14th birthday, present

While you are sleeping
I find your sister's old phone--
the smart one--
and make the call.

Your dumb, old phone,
with its cracked screen--
"not your fault"--
lies in the hall,

full of stupid photos
and foolish texts sent
against the rules.
You never call.

I add another line and
increase the data plan--
that's my secret--
and pay for it all.

I activate your new phone,
congratulate myself--
birthday gift achieved--
and test a call.

There you are, goofing on last
year's voice message--"Like,
totally, like ciao!"
You sound small,

smart enough for a phone
but little, like a kid--
high, chirpy voice--
not cracked, not tall.

draft (c) HM 2016

Fourteen is different nowadays, huh?  I spent hours and hours on the kitchen wall phone with the long spiralled cord, sitting in the privatest place it could reach at the top of the back stairs, practicing my double entendre with a boy who was a friend, not a crush--safe space.
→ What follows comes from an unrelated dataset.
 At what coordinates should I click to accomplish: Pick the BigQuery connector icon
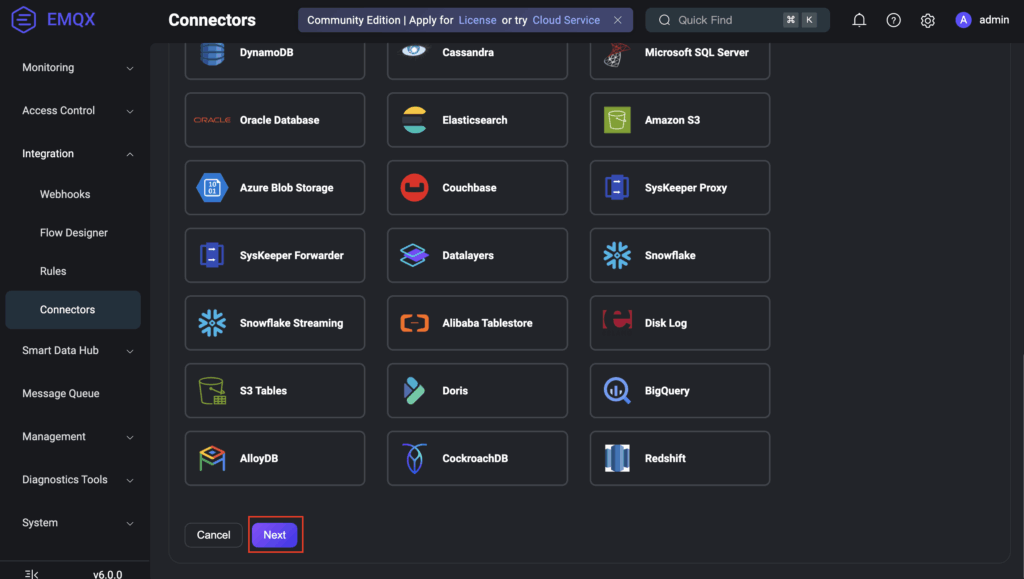pos(617,391)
My son is moving from the "dumb" phone to the smart phone because he needs to start practicing how to use it wisely, but we have our qualms--unfairly, because we didn't have the same ones with his sister.  This rightly makes him indignant (but they have different strengths and weaknesses and are susceptible to different, shall I say, "cultural" dangers.)  However, he's getting his sooner than she got hers.

Hope it doesn't grow him up any faster than he's already going.
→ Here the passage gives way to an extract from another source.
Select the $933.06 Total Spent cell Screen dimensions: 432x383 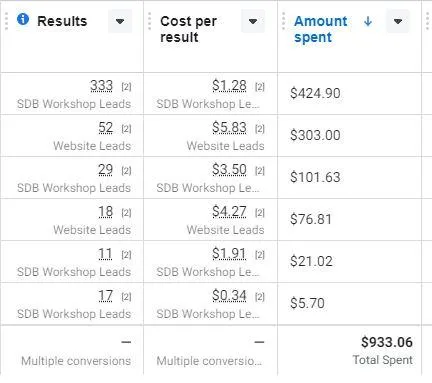click(349, 350)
ADDENDUM:  No danger of that.  I showed him his birthday poem (so much for keeping secrets).  He stared for a while and then said, "Is that how you spell ciao?" 
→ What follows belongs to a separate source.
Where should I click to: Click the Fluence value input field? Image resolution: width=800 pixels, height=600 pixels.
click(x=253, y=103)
But then, this is the same boy who looked out the car window recently and said, "Hey, look--is that guy RUNNING with a stroller!?"  They know so much, and then you find out what they absurdly haven't figured out yet...

The Poetry Friday roundup today is with Catherine at Reading to the Core.  Call in for plenty of poetry conversations!


  1. Having talked with students a year ago about this helps me see things in new ways, and with my 15 year old grandson, but I didn't have any of this when my children grew up. For myself, having my own extension was a gift, finally, late in high school. I don't envy those of you who are growing children up now and with "smart" phones along for the ride. Love the intent, Heidi! And FYI-your link isn't working, I just looked for your site!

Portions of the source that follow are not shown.